— begin PROVIDED RECORDS —

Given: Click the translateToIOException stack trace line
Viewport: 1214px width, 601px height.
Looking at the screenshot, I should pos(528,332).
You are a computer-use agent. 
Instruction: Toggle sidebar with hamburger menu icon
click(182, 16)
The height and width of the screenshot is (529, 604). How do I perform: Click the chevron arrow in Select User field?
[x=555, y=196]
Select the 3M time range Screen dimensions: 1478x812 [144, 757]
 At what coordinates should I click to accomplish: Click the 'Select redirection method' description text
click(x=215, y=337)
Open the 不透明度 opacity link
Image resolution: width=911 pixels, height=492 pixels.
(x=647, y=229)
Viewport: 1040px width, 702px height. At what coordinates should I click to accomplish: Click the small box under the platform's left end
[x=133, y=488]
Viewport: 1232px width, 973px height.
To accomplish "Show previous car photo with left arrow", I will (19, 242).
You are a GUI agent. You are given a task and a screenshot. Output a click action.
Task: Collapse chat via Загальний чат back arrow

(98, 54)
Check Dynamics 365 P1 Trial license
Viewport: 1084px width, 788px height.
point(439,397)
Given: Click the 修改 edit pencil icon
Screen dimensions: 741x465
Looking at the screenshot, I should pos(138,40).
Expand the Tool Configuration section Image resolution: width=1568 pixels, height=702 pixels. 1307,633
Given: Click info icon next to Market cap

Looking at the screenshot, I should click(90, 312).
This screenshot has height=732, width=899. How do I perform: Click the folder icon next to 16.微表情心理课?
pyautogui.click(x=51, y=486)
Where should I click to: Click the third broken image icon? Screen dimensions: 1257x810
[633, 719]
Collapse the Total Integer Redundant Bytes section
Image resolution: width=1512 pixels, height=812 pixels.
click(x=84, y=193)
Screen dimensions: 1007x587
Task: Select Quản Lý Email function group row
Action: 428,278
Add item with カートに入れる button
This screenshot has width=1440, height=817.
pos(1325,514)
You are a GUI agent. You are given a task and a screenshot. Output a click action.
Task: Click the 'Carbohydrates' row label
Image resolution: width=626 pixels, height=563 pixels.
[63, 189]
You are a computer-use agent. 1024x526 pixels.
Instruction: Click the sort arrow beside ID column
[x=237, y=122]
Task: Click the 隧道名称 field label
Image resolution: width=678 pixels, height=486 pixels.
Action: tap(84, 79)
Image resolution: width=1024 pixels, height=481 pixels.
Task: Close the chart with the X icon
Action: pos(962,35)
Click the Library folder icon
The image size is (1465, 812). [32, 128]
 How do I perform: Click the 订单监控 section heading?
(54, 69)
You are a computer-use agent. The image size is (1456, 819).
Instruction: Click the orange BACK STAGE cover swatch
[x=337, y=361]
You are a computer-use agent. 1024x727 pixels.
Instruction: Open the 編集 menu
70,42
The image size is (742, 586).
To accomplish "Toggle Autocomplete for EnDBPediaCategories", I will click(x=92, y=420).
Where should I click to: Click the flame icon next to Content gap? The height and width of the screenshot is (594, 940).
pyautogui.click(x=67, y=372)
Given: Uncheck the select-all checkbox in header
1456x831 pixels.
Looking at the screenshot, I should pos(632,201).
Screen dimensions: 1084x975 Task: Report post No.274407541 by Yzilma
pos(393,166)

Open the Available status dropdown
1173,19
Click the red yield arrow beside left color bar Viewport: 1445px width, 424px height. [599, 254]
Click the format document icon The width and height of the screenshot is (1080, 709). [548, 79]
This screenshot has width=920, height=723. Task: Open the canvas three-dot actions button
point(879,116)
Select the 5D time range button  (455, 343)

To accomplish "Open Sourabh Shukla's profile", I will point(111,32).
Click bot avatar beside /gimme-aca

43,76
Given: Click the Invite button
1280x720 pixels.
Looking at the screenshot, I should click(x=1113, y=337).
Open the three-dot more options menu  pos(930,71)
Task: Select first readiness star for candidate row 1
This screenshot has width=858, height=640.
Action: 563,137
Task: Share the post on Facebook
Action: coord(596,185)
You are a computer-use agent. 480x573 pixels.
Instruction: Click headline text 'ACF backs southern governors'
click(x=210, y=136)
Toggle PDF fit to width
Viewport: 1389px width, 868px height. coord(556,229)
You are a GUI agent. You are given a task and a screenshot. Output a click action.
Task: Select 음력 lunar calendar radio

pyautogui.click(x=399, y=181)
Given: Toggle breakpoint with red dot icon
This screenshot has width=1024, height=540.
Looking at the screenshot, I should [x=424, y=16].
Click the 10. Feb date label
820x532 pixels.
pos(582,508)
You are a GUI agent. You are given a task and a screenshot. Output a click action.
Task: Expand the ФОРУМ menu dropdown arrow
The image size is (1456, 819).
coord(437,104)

— end PROVIDED RECORDS —

Reproduce the lines from the one containing "Click the red" through the end of the lines, with both ends included, and keep every character unchanged.

▶ RESULT
Click the red yield arrow beside left color bar Viewport: 1445px width, 424px height. [599, 254]
Click the format document icon The width and height of the screenshot is (1080, 709). [548, 79]
This screenshot has width=920, height=723. Task: Open the canvas three-dot actions button
point(879,116)
Select the 5D time range button  (455, 343)

To accomplish "Open Sourabh Shukla's profile", I will point(111,32).
Click bot avatar beside /gimme-aca

43,76
Given: Click the Invite button
1280x720 pixels.
Looking at the screenshot, I should click(x=1113, y=337).
Open the three-dot more options menu  pos(930,71)
Task: Select first readiness star for candidate row 1
This screenshot has width=858, height=640.
Action: 563,137
Task: Share the post on Facebook
Action: coord(596,185)
You are a computer-use agent. 480x573 pixels.
Instruction: Click headline text 'ACF backs southern governors'
click(x=210, y=136)
Toggle PDF fit to width
Viewport: 1389px width, 868px height. coord(556,229)
You are a GUI agent. You are given a task and a screenshot. Output a click action.
Task: Select 음력 lunar calendar radio

pyautogui.click(x=399, y=181)
Given: Toggle breakpoint with red dot icon
This screenshot has width=1024, height=540.
Looking at the screenshot, I should [x=424, y=16].
Click the 10. Feb date label
820x532 pixels.
pos(582,508)
You are a GUI agent. You are given a task and a screenshot. Output a click action.
Task: Expand the ФОРУМ menu dropdown arrow
The image size is (1456, 819).
coord(437,104)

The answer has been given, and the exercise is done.